## [Assignment]
Copy out each line of the data that holds the word "text".

== Data provided

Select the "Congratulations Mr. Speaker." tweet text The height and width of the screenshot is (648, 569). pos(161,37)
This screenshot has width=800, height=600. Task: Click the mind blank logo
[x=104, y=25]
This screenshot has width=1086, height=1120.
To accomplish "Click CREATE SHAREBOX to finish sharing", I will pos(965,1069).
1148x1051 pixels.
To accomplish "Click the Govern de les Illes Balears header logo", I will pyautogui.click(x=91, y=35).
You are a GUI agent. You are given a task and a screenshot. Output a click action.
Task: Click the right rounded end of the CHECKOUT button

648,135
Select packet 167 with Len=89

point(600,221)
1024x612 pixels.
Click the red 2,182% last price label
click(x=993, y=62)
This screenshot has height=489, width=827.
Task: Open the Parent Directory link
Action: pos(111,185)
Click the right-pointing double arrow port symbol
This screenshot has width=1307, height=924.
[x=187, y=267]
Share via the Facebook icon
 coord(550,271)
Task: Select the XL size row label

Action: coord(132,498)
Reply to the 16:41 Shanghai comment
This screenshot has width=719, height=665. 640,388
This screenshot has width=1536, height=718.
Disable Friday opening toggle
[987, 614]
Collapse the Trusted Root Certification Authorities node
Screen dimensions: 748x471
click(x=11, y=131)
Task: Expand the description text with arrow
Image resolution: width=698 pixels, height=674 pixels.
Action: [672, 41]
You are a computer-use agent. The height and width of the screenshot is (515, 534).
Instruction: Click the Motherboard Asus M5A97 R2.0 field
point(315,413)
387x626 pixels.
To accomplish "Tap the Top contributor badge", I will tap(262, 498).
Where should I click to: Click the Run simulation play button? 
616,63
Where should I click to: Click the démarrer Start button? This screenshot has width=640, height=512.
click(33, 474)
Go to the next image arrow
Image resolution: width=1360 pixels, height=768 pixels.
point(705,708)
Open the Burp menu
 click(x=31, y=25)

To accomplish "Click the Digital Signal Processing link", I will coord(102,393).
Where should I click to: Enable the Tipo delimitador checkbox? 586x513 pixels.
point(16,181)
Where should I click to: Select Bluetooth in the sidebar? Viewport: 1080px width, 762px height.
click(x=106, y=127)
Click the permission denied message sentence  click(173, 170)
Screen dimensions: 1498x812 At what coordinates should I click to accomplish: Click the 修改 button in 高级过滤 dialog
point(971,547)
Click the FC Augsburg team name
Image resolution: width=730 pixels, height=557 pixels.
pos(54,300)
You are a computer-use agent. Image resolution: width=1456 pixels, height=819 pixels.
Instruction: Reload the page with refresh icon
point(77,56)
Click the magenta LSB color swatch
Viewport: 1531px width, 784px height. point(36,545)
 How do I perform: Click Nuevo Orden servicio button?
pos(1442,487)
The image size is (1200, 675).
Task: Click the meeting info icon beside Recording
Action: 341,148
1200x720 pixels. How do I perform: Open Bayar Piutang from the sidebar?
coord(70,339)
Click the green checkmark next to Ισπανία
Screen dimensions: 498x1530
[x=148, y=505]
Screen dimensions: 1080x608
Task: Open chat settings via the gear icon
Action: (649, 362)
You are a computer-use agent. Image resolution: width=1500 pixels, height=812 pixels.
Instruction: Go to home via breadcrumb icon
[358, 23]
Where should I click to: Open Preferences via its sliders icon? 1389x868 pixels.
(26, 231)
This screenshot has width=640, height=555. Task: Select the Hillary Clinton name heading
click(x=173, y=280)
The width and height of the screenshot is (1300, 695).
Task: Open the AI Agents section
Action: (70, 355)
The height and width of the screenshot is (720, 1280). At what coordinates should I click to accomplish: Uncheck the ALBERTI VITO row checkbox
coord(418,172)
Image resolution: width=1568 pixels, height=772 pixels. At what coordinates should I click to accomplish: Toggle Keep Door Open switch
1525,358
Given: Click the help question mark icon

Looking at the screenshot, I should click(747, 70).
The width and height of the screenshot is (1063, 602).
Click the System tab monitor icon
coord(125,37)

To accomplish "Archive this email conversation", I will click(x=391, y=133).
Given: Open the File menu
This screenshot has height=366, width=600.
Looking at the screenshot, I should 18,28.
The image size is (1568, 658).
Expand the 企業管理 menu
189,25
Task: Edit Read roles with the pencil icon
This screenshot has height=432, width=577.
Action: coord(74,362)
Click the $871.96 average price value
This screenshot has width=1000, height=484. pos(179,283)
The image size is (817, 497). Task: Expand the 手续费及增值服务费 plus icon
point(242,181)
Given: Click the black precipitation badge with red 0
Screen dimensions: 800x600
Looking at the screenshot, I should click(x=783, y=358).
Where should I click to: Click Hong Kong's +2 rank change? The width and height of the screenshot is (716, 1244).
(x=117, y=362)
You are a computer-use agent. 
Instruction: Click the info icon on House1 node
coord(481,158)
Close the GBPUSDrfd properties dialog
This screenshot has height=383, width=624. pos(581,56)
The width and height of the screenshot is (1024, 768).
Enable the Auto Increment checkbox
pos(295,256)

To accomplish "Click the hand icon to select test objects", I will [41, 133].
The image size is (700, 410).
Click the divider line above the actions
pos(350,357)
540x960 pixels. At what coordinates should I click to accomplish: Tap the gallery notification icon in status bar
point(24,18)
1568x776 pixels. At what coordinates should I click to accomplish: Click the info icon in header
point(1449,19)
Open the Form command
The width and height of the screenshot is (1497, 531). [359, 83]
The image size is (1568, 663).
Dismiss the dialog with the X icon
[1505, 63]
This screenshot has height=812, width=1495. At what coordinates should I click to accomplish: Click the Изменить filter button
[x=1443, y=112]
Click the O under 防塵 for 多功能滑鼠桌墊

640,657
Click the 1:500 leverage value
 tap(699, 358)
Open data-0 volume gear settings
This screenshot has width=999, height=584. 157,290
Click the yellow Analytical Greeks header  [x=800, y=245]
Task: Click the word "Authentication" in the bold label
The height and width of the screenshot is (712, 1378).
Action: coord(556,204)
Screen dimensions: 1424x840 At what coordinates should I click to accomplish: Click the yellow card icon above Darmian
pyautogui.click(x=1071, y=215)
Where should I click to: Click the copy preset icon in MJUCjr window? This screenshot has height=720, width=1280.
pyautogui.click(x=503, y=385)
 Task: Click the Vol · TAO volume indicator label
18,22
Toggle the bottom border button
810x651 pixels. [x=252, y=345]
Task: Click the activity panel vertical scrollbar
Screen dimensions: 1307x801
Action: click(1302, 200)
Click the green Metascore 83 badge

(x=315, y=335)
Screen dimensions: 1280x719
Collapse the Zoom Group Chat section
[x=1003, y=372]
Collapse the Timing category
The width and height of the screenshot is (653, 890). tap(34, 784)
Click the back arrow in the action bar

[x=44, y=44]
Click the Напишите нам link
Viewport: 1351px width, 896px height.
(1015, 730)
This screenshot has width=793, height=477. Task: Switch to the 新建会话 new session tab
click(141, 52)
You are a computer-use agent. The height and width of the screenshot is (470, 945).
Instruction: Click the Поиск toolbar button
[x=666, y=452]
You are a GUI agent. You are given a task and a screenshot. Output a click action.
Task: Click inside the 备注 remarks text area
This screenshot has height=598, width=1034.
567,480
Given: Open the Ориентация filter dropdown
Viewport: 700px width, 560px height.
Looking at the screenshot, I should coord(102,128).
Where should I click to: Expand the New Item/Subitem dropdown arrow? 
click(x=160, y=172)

====

## [Task output]
Select the "Congratulations Mr. Speaker." tweet text The height and width of the screenshot is (648, 569). pos(161,37)
Task: Expand the description text with arrow
Task: Click inside the 备注 remarks text area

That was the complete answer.